AIM
Copy the rows below with each "icon" swapped for "glyph". Leave everything else unchanged.

------------------------------------------------

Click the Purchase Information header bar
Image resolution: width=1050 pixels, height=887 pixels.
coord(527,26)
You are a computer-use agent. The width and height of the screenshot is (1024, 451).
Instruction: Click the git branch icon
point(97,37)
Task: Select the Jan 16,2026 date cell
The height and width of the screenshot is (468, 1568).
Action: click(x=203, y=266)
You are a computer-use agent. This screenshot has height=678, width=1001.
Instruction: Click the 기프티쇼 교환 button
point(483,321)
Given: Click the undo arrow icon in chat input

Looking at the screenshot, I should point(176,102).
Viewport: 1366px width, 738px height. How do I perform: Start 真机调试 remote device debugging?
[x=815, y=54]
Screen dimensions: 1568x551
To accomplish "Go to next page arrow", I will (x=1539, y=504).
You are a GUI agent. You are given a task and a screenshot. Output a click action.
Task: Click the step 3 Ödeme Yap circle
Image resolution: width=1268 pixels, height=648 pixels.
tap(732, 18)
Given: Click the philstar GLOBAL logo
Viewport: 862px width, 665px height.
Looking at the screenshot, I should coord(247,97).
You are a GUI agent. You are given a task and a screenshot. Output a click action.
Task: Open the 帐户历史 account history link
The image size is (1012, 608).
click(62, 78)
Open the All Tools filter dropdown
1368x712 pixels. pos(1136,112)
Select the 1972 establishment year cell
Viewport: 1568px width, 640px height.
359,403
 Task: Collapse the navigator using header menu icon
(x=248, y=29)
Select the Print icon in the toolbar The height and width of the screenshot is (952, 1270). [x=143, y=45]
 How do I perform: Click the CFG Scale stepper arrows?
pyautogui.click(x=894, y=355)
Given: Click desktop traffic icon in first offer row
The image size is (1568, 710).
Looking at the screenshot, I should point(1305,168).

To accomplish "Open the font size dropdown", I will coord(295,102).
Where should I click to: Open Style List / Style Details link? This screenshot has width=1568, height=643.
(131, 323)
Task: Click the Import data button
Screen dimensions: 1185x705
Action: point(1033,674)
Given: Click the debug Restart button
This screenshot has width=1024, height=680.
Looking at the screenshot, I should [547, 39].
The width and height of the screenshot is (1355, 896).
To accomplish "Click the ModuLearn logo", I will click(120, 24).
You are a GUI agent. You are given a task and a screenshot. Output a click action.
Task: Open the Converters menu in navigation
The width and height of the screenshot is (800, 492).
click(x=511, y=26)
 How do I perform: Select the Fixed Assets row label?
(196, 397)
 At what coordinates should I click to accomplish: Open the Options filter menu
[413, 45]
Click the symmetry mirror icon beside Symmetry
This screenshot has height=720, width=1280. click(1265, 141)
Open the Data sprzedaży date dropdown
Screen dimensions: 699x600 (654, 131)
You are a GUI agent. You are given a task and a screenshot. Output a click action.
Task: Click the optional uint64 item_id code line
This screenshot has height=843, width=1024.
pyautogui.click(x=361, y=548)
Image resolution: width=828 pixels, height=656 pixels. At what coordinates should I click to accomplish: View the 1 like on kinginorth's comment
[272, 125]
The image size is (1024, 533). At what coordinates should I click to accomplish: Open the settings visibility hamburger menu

------------------------------------------------

SOLUTION FOR THIS EXERCISE
Click the Purchase Information header bar
Image resolution: width=1050 pixels, height=887 pixels.
coord(527,26)
You are a computer-use agent. The width and height of the screenshot is (1024, 451).
Instruction: Click the git branch glyph
point(97,37)
Task: Select the Jan 16,2026 date cell
The height and width of the screenshot is (468, 1568).
Action: click(x=203, y=266)
You are a computer-use agent. This screenshot has height=678, width=1001.
Instruction: Click the 기프티쇼 교환 button
point(483,321)
Given: Click the undo arrow glyph in chat input

Looking at the screenshot, I should point(176,102).
Viewport: 1366px width, 738px height. How do I perform: Start 真机调试 remote device debugging?
[x=815, y=54]
Screen dimensions: 1568x551
To accomplish "Go to next page arrow", I will (x=1539, y=504).
You are a GUI agent. You are given a task and a screenshot. Output a click action.
Task: Click the step 3 Ödeme Yap circle
Image resolution: width=1268 pixels, height=648 pixels.
tap(732, 18)
Given: Click the philstar GLOBAL logo
Viewport: 862px width, 665px height.
Looking at the screenshot, I should coord(247,97).
You are a GUI agent. You are given a task and a screenshot. Output a click action.
Task: Open the 帐户历史 account history link
The image size is (1012, 608).
click(62, 78)
Open the All Tools filter dropdown
1368x712 pixels. pos(1136,112)
Select the 1972 establishment year cell
Viewport: 1568px width, 640px height.
359,403
 Task: Collapse the navigator using header menu glyph
(x=248, y=29)
Select the Print glyph in the toolbar The height and width of the screenshot is (952, 1270). [x=143, y=45]
 How do I perform: Click the CFG Scale stepper arrows?
pyautogui.click(x=894, y=355)
Given: Click desktop traffic glyph in first offer row
The image size is (1568, 710).
Looking at the screenshot, I should point(1305,168).

To accomplish "Open the font size dropdown", I will coord(295,102).
Where should I click to: Open Style List / Style Details link? This screenshot has width=1568, height=643.
(131, 323)
Task: Click the Import data button
Screen dimensions: 1185x705
Action: point(1033,674)
Given: Click the debug Restart button
This screenshot has width=1024, height=680.
Looking at the screenshot, I should [547, 39].
The width and height of the screenshot is (1355, 896).
To accomplish "Click the ModuLearn logo", I will click(120, 24).
You are a GUI agent. You are given a task and a screenshot. Output a click action.
Task: Open the Converters menu in navigation
The width and height of the screenshot is (800, 492).
click(x=511, y=26)
 How do I perform: Select the Fixed Assets row label?
(196, 397)
 At what coordinates should I click to accomplish: Open the Options filter menu
[413, 45]
Click the symmetry mirror glyph beside Symmetry
This screenshot has height=720, width=1280. click(1265, 141)
Open the Data sprzedaży date dropdown
Screen dimensions: 699x600 (654, 131)
You are a GUI agent. You are given a task and a screenshot. Output a click action.
Task: Click the optional uint64 item_id code line
This screenshot has height=843, width=1024.
pyautogui.click(x=361, y=548)
Image resolution: width=828 pixels, height=656 pixels. At what coordinates should I click to accomplish: View the 1 like on kinginorth's comment
[272, 125]
The image size is (1024, 533). At what coordinates should I click to accomplish: Open the settings visibility hamburger menu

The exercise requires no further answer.